* ACTIVITY *
Whenever a line of the entries below holds the string "computer", copy that line and return it.
____
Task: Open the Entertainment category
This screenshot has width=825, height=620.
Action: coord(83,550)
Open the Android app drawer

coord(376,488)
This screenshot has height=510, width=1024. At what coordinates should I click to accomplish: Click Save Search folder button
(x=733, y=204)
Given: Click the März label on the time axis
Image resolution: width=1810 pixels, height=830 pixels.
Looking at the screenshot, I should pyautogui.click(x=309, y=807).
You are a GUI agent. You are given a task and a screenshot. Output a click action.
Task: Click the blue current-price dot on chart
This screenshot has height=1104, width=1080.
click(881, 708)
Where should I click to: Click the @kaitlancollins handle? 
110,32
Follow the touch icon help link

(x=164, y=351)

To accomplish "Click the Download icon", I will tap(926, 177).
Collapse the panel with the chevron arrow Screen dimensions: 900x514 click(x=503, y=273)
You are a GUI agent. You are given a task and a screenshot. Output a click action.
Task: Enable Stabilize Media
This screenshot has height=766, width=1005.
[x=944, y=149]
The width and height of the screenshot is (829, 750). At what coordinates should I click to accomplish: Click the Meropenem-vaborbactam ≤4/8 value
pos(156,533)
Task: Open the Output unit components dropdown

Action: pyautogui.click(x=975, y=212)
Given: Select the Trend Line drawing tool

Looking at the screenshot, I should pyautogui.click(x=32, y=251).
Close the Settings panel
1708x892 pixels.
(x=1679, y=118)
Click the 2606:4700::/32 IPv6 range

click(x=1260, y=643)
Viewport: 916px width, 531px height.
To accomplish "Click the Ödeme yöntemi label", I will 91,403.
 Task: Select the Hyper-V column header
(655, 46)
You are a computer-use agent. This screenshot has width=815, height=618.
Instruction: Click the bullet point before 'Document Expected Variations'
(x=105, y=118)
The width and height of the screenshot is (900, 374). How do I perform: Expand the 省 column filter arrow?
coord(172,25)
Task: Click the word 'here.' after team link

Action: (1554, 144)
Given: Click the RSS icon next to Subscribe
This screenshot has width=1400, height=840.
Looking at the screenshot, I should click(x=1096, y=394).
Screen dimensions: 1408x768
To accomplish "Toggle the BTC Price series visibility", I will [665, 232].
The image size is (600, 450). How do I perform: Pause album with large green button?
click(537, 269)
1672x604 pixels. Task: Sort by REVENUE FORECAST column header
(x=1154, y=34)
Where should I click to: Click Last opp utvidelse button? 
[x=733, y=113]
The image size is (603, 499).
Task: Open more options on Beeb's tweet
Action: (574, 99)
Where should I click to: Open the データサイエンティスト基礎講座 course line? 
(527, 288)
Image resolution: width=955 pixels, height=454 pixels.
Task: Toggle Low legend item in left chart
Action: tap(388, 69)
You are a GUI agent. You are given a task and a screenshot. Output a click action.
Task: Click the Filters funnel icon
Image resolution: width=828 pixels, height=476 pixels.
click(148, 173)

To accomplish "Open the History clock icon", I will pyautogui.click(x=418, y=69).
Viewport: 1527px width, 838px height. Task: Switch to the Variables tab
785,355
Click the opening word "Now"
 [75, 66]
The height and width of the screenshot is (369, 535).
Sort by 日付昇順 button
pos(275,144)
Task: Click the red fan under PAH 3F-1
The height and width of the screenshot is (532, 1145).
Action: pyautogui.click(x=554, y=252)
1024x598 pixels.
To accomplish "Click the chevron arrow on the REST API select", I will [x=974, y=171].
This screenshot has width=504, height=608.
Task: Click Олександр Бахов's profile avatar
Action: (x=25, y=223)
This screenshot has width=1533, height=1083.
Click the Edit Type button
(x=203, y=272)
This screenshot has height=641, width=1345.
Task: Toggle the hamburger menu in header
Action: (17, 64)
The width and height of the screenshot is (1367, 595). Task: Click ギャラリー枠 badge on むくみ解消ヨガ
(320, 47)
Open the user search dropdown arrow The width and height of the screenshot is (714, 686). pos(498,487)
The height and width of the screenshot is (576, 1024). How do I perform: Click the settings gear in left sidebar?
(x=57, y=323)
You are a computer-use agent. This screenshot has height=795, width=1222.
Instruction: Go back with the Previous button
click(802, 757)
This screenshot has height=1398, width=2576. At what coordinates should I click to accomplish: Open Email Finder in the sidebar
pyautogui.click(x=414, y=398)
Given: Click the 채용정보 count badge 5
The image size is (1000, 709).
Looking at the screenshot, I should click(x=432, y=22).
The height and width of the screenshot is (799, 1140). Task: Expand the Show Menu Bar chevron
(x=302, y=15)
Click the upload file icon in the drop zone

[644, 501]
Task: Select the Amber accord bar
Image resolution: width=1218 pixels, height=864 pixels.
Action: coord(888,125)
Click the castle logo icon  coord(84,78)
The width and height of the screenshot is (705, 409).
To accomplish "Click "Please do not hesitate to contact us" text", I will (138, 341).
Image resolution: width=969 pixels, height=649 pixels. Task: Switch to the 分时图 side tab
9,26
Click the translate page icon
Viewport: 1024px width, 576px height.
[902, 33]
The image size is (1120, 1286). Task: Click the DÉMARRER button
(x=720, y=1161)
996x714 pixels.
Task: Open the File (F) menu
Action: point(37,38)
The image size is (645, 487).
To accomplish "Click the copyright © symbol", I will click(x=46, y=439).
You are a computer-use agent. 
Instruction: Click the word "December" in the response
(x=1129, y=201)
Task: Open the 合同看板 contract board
____
* EXERCISE SOLUTION *
You are a computer-use agent. This screenshot has width=815, height=618.
You are a computer-use agent. This screenshot has height=795, width=1222.
You are a computer-use agent. 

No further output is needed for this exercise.